What you need to do:
Please return, with no alterations, the lines below from the very first through the one that contains "Click the formula bar options dots".

*** Opening of Records for this exercise ***

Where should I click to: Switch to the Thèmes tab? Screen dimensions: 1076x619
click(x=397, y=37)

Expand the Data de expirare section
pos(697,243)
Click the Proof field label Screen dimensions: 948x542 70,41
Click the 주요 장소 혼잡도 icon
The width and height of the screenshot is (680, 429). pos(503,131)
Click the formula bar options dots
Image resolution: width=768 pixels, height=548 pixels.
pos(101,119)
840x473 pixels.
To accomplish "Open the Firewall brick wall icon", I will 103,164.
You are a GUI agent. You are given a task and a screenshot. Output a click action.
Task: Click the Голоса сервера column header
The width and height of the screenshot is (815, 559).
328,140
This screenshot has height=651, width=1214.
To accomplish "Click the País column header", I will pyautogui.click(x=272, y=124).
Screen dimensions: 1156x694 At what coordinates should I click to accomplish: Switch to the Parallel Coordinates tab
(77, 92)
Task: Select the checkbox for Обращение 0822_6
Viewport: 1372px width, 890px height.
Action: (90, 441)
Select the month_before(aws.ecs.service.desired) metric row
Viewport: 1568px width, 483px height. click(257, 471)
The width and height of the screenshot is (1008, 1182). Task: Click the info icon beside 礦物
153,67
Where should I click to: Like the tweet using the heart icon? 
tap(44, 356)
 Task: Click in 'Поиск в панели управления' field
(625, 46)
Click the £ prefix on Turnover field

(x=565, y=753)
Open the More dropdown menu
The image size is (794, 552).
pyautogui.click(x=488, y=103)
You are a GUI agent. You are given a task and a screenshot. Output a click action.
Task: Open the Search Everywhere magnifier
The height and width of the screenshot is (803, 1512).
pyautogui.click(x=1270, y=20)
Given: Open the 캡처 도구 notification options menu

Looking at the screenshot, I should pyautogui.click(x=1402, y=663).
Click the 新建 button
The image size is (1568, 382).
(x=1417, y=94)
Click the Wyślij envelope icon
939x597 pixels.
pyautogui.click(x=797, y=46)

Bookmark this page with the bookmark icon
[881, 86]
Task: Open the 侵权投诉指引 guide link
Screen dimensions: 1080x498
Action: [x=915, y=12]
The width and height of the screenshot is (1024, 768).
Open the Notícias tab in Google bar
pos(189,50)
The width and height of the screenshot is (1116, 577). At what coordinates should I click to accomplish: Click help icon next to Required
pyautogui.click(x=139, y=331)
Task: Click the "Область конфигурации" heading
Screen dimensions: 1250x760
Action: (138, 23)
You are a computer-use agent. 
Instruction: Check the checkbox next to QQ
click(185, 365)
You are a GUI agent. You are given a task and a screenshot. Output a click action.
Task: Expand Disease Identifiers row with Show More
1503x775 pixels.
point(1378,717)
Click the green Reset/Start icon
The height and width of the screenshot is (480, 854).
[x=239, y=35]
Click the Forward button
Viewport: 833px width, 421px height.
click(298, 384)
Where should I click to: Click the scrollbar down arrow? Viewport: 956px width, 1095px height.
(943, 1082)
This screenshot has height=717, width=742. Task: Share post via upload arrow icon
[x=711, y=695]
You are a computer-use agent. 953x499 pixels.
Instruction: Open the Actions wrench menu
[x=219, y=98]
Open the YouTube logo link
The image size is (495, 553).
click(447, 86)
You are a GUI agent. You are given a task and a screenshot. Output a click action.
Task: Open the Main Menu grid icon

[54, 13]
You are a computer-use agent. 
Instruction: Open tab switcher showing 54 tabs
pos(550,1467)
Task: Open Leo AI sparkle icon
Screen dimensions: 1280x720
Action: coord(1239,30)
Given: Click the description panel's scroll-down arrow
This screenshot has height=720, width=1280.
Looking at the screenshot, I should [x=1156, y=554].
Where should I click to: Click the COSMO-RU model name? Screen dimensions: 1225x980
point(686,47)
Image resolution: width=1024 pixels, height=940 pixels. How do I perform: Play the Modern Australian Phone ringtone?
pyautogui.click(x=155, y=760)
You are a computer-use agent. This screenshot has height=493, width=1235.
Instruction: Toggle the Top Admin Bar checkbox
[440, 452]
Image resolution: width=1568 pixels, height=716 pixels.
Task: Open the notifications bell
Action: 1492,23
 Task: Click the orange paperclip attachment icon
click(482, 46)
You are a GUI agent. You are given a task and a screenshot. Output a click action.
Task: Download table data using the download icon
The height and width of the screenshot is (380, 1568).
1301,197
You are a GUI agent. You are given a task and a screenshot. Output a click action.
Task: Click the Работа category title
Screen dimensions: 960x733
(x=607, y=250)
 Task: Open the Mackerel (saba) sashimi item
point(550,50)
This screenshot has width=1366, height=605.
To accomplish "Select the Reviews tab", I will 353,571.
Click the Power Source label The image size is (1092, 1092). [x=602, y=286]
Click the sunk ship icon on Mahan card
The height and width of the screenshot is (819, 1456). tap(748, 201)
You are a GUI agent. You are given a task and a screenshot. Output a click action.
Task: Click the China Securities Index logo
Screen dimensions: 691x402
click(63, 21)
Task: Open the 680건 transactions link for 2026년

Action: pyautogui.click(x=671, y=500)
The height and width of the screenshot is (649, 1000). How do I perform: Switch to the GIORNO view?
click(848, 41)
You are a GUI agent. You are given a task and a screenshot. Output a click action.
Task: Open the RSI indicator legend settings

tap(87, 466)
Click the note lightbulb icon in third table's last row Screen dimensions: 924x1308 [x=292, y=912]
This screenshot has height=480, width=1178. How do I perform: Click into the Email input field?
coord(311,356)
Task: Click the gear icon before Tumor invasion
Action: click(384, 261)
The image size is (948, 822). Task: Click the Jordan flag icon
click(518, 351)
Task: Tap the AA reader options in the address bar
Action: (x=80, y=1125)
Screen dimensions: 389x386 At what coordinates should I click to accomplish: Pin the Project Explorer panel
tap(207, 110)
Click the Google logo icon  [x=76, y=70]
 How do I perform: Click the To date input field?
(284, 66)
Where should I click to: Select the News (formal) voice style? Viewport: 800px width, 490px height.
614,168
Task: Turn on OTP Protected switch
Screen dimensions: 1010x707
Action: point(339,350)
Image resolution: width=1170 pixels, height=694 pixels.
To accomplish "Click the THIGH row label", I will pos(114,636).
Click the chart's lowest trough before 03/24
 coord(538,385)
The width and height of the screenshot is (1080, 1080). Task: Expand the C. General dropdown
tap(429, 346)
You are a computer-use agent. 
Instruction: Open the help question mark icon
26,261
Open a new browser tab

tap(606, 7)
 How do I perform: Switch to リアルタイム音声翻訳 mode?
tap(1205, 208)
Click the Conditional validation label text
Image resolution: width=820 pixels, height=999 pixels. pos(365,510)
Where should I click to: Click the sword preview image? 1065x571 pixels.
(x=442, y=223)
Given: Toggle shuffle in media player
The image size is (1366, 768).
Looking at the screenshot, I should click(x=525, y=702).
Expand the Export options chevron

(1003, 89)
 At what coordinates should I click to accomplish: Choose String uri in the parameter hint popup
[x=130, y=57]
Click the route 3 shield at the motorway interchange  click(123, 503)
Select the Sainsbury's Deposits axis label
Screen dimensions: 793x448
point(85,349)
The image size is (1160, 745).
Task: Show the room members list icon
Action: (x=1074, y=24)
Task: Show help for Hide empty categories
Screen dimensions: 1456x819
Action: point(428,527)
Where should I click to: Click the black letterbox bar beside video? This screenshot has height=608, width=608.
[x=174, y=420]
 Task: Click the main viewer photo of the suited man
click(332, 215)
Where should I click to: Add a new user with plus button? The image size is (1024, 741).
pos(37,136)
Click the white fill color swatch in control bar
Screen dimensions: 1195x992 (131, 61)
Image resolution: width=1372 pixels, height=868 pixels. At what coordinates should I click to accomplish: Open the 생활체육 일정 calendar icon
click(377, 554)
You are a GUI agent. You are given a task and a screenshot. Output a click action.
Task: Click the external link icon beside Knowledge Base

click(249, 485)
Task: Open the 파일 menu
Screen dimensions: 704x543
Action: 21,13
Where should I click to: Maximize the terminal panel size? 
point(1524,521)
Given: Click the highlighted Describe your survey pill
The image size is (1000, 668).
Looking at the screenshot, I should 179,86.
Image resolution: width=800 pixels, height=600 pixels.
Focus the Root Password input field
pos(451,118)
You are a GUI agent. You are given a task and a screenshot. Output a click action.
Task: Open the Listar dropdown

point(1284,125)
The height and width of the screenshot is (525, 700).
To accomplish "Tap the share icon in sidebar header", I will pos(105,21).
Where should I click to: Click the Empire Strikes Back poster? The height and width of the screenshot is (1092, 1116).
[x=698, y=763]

*** Close of Records for this exercise ***

Solution to the exercise:
Where should I click to: Switch to the Thèmes tab? Screen dimensions: 1076x619
click(x=397, y=37)

Expand the Data de expirare section
pos(697,243)
Click the Proof field label Screen dimensions: 948x542 70,41
Click the 주요 장소 혼잡도 icon
The width and height of the screenshot is (680, 429). pos(503,131)
Click the formula bar options dots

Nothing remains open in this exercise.